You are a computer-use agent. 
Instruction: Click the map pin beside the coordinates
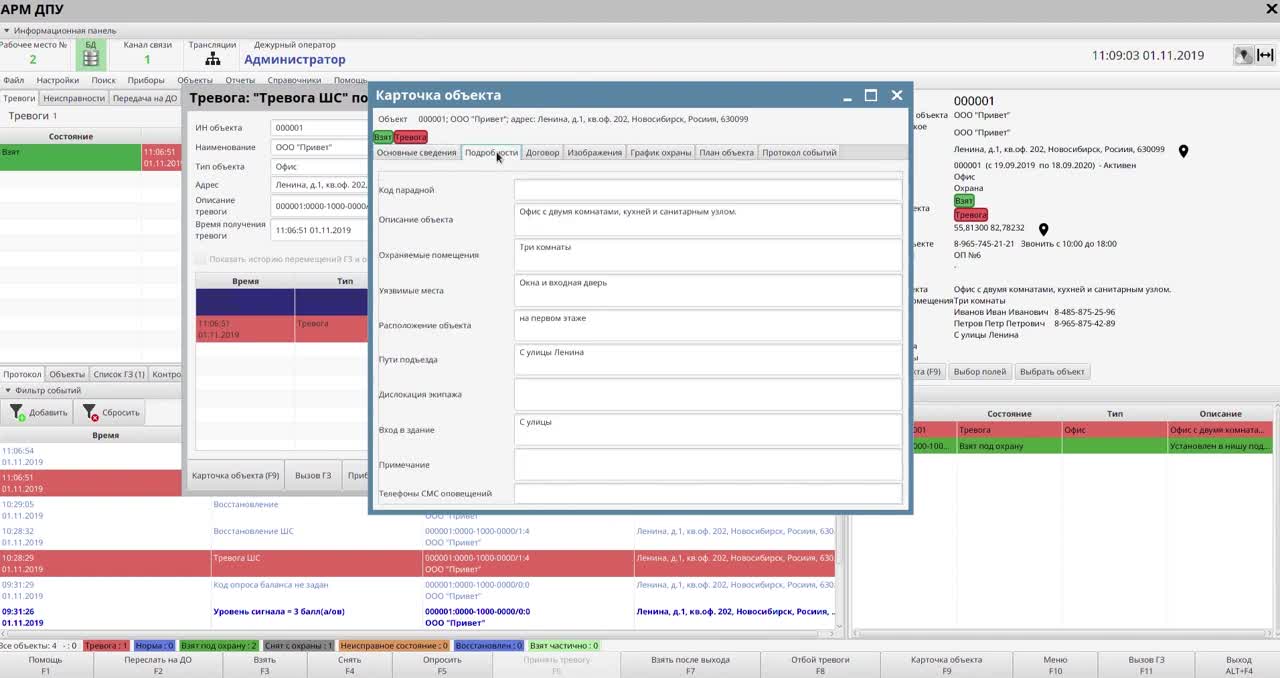[x=1043, y=229]
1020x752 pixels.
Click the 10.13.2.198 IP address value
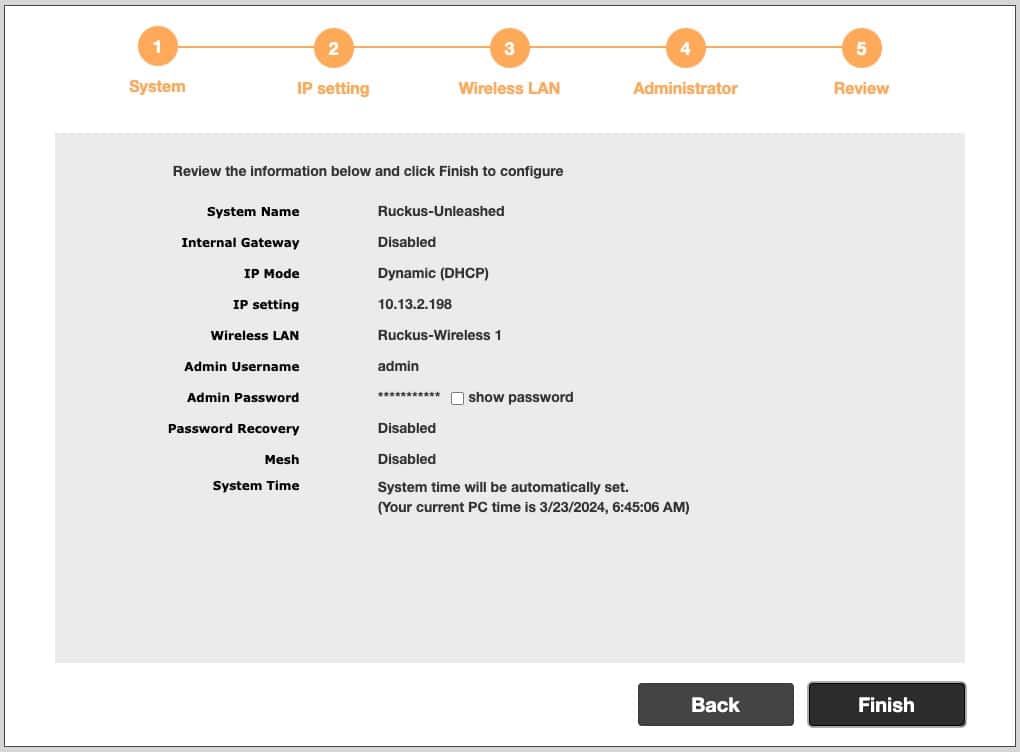[415, 304]
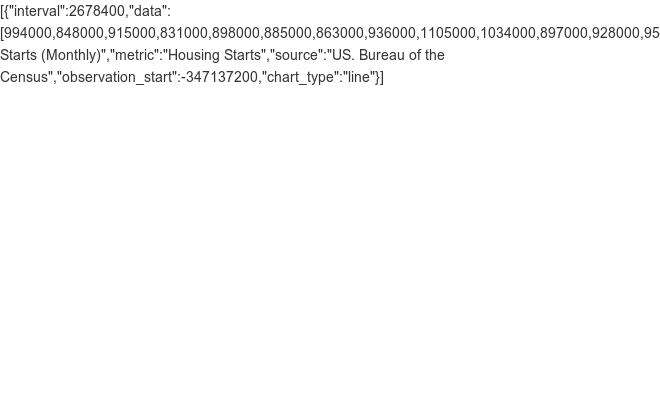This screenshot has height=400, width=660.
Task: Click the data value 863000
Action: 340,33
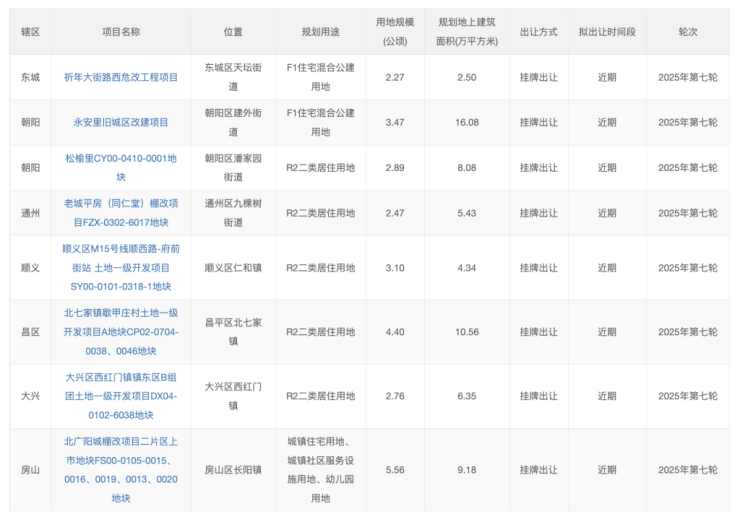Screen dimensions: 740x522
Task: Open the 松榆里CY00-0410-0001地块 link
Action: click(121, 167)
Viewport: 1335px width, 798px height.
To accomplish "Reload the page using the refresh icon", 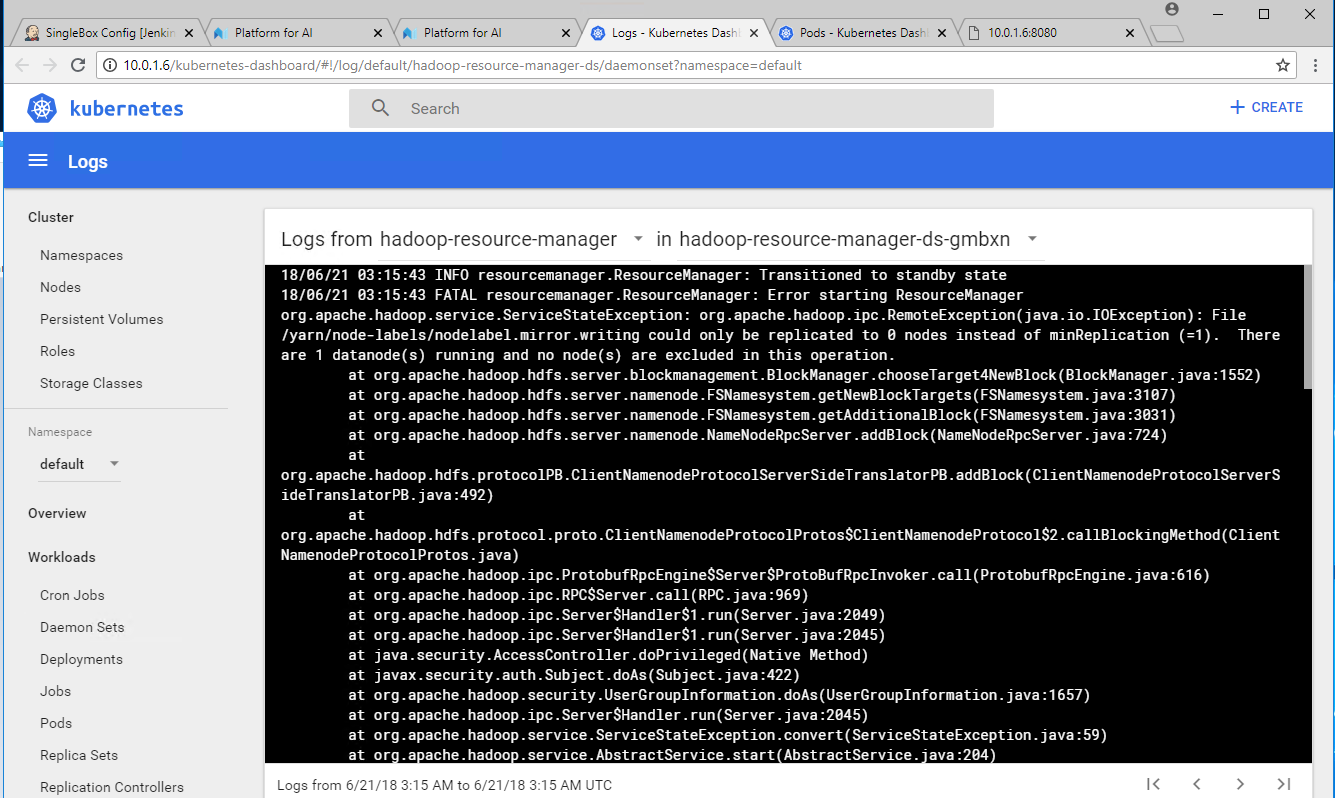I will (78, 64).
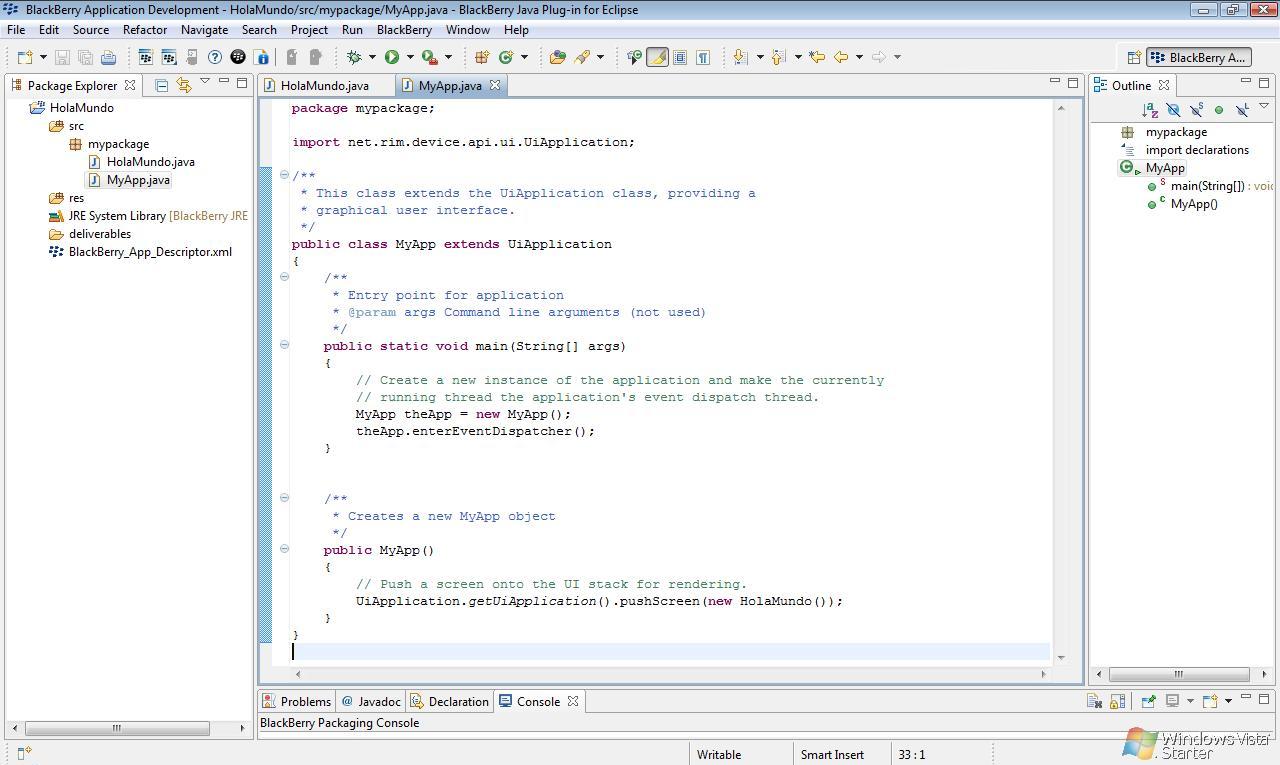Click the green Run button in toolbar

pos(392,57)
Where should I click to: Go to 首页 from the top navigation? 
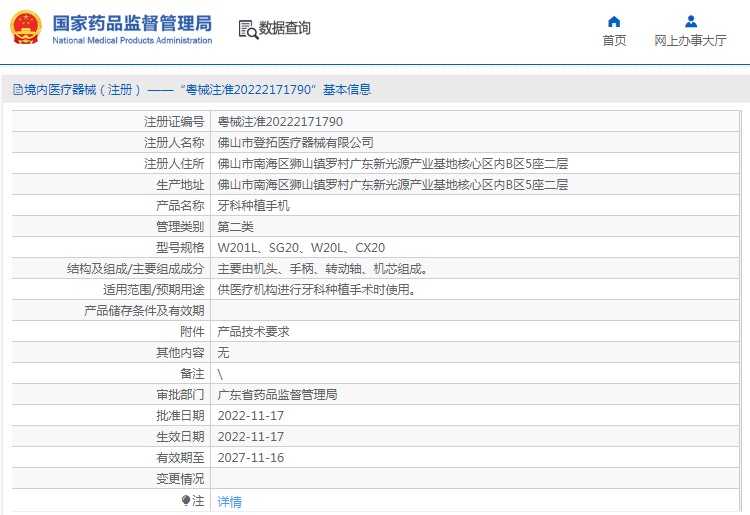[614, 40]
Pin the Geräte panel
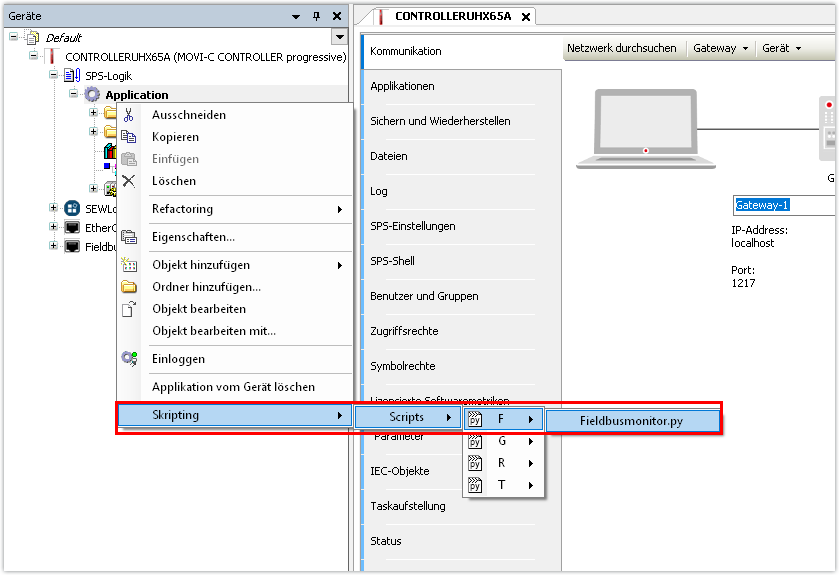 point(316,16)
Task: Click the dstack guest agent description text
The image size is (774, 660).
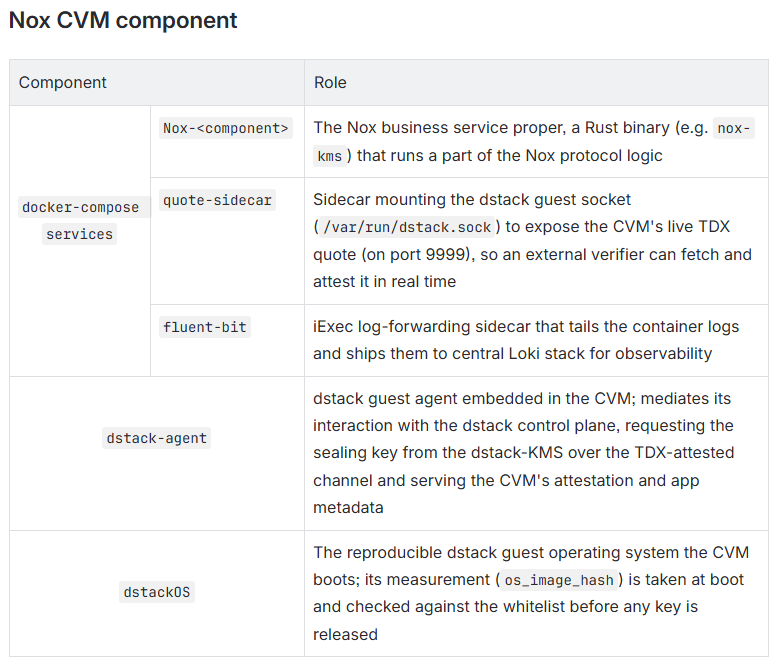Action: 524,453
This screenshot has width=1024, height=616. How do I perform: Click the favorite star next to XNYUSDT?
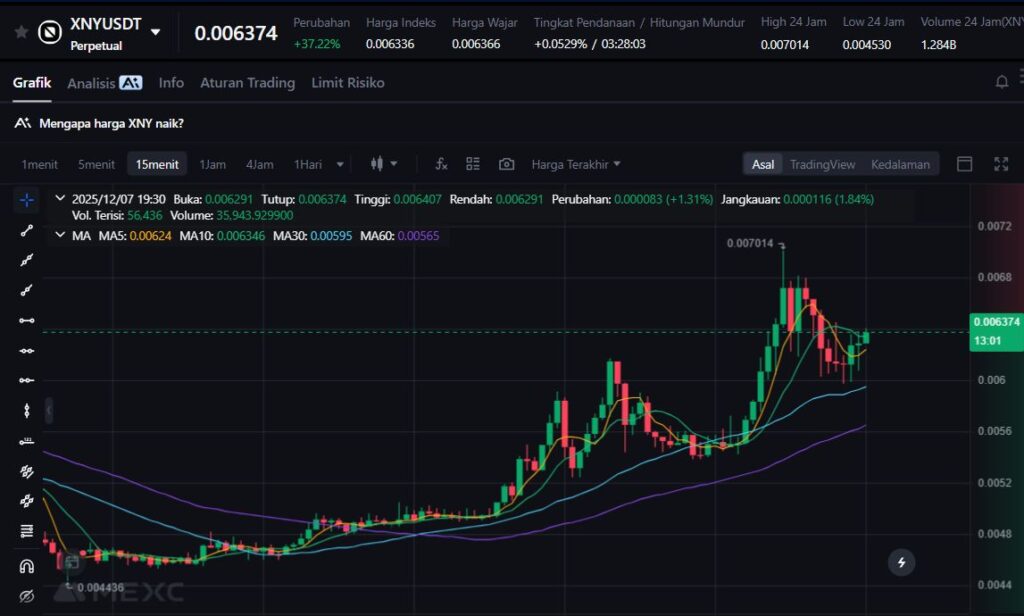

*-*-*

ACTIVITY: The response should hold only an exact retyping of the lines from the beginning of the data through the line containing "Viewport: 1335px width, 798px height.", both ends kept, pictures omitted.

SOLUTION FOR THIS TASK:
You are a computer-use agent. 
Instruction: Click the map pin beside the coordinates
[x=1043, y=229]
1020x752 pixels.
Click the 10.13.2.198 IP address value
[415, 304]
This screenshot has height=400, width=660.
Task: Click the data value 863000
Action: 340,33
Screen dimensions: 740x522
Task: Open the 松榆里CY00-0410-0001地块 link
Action: click(121, 167)
Viewport: 1335px width, 798px height.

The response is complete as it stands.